DENVER—State and federal officials are in a dispute over data that could determine whether some former workers at the Rocky Flats nuclear weapons plant are eligible for benefits if they develop certain cancers.
The Rocky Mountain News reported Monday that federal officials haven’t acted on information gathered by a state health department researcher that could make some of the workers automatically eligible.
The state researcher says the federal government doesn’t have the information, and won’t agree to the state’s conditions to review it. A federal official says his agency already has similar information, and that it can’t agree to the state’s conditions for seeing it.
Rocky Flats, about 15 miles northwest of Denver, made plutonium triggers for nuclear warheads. It was shut down in 1991 after a troubled history that included several fires.
After workers at Rocky Flats and other nuclear weapons plants reported they were developing cancer or other ailments because of their work, Congress created a program that made them eligible for special health benefits if they could prove that exposure to radiation likely caused the ailments.
Margaret Ruttenber, a state health department researcher, said she has information that shows which Rocky Flats workers were monitored for a particularly dangerous type of radiation—monitoring that would automatically qualify them for immediate care and compensation for certain cancers.
Ruttenber said the information came from a seven-year study of worker exposure to radiation at Rocky Flats that she helped lead.
Larry Elliot, director of Office of Compensation Analysis and Support at the National Institute for Occupational Safety and Health, said a federal scientist has told him there are no significant differences between the state data and what the agency already has.

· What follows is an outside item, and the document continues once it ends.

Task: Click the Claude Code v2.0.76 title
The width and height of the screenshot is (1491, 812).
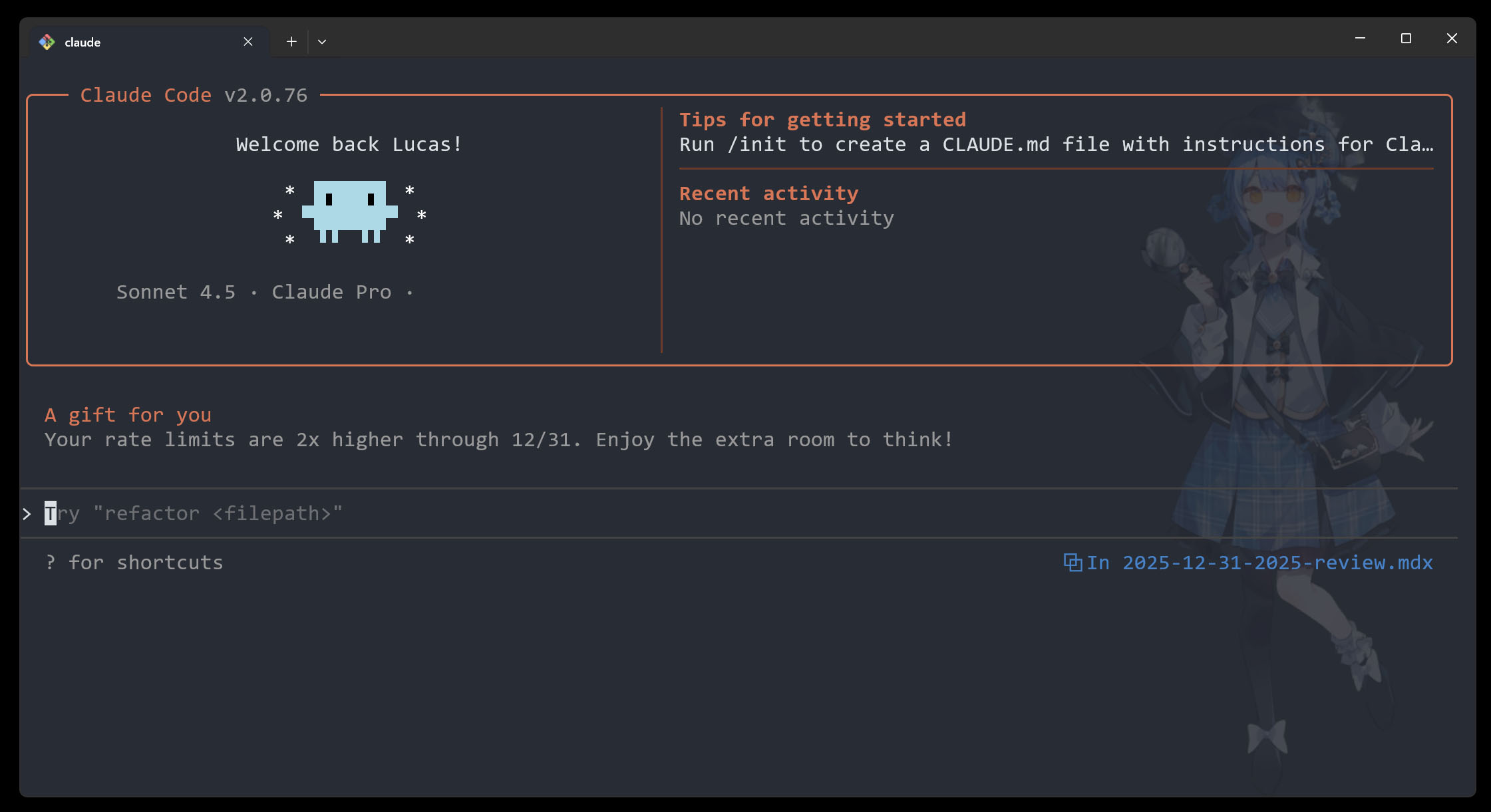Action: pos(194,95)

Ruttenber disputes that. She said NIOSH has known since June that the state has information that federal researchers don’t have.
“I’m starting to think they don’t want these records,” she said.
Sen.-elect Mark Udall, D-Colo., said he’s “very concerned” that federal agencies may have known about this information for several months.
Rep. Ed Perlmutter, D-Colo., whose district includes many former Rocky Flats workers, called the federal agency’s response “one more roadblock” preventing workers from getting help.
Ruttenber said the study gathered the data with the consent of Rocky Flats workers and under the condition that the information would be used for public health.
State attorneys say that allows the data to be given to federal officials to use in determining which workers are eligible for the program, but only if NIOSH agrees not to use it for anything else.
Elliot said he can’t guarantee the information would be used only to determine worker eligibility for health care. He said if NIOSH had the data, it would have to consider using it for other studies.